The use of illegal drugs has increased slightly overall

Almost one-quarter of Irish adults using cannabis are classed as 'dependent'

A woman smokes a joint at the Hemp Parade in Berlin | Image: Paul Zinken/DPA/PA Images

A new study from the Department of Health has shown almost 25% of people who have used cannabis in the past year are classified as 'cannabis dependent'.

The 'Drug Use in Ireland and Northern Ireland' survey reveals a slight increase in illegal drug use overall.

It shows levels are up by 1.9% between 2010/11 and 2014/15.

The data was collected in the fourth Drug Prevalence Survey.

Results indicate cannabis continues to be the most commonly used illegal drug.

While the use of new psychoactive substances (NPS) has dropped significantly.

Key findings of the cannabis results show that 26.4% of Irish adults aged 15+ report using an illegal drug in their lifetime - with 7.5% using an illegal drug in the past 12 months.

Among people who used cannabis in the last year, 24.3% are classified as 'cannabis dependent'.

The report notes that cannabis dependence is higher in men who used in the last year than women (26.8% vs. 16.7%).

Among people who used cannabis in the last year, 32.1% meet the criteria for 'cannabis abuse'.

Rates of cannabis abuse are also higher in men (33.9%) than women (26.4%).

Most respondents (74.5%) agree that people should be permitted to take cannabis for medical reasons.

Older adults are more likely to agree than young adults (78.4% vs. 73.9%) and over-65s (64.2%).

Prescription drugs

The study also showed that the prevalence of prescription drugs was highest in Ireland among women and the elderly - with 8% of women and 8% of those aged 35-64 reporting use of sedatives or tranquillisers.

Anti-depressants prevalence is also highest for both groups, at 7%.

The report says: "Most people obtain these medications from their GP.

"There are indications that some people could be taking them in a way that is counter to recommended practice guidelines and thereby putting their health and well-being at risk."

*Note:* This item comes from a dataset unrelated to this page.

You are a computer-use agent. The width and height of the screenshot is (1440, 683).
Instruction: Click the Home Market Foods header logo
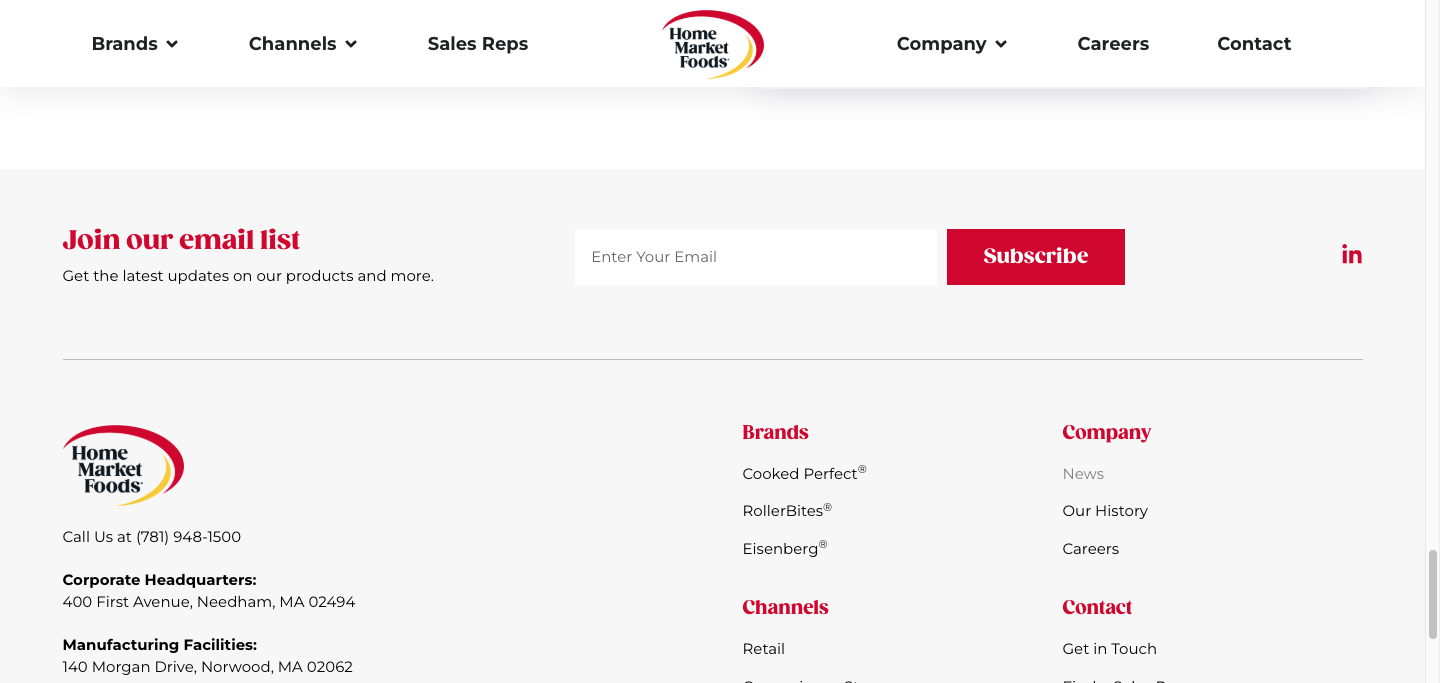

A doctor holds blister packs with different drugs | Image: Klaus Ohlenschläger/DPA/PA Images

While almost one-fifth (19.9%) of Irish adults have used other opiates in the past month, with 43.4% doing so in the past 12 months and 61.5% having done so at some stage during their life.

The use of other opiate is significantly higher among women across all the timeframes.

Minister for Health Promotion, Catherine Byrne, says: "I welcome the publication of the findings of these three surveys, which serve to inform us of trends in drug use and inform policy formulation and future planning and action."

"A number of actions in 'Reducing Harm Supporting Recovery' address the survey findings, especially the continuing need for preventative measures that focus on young people.

"The strategy commits to developing targeted, appropriate and effective services for young people at risk of substance misuse, focused on socially and economically disadvantaged communities."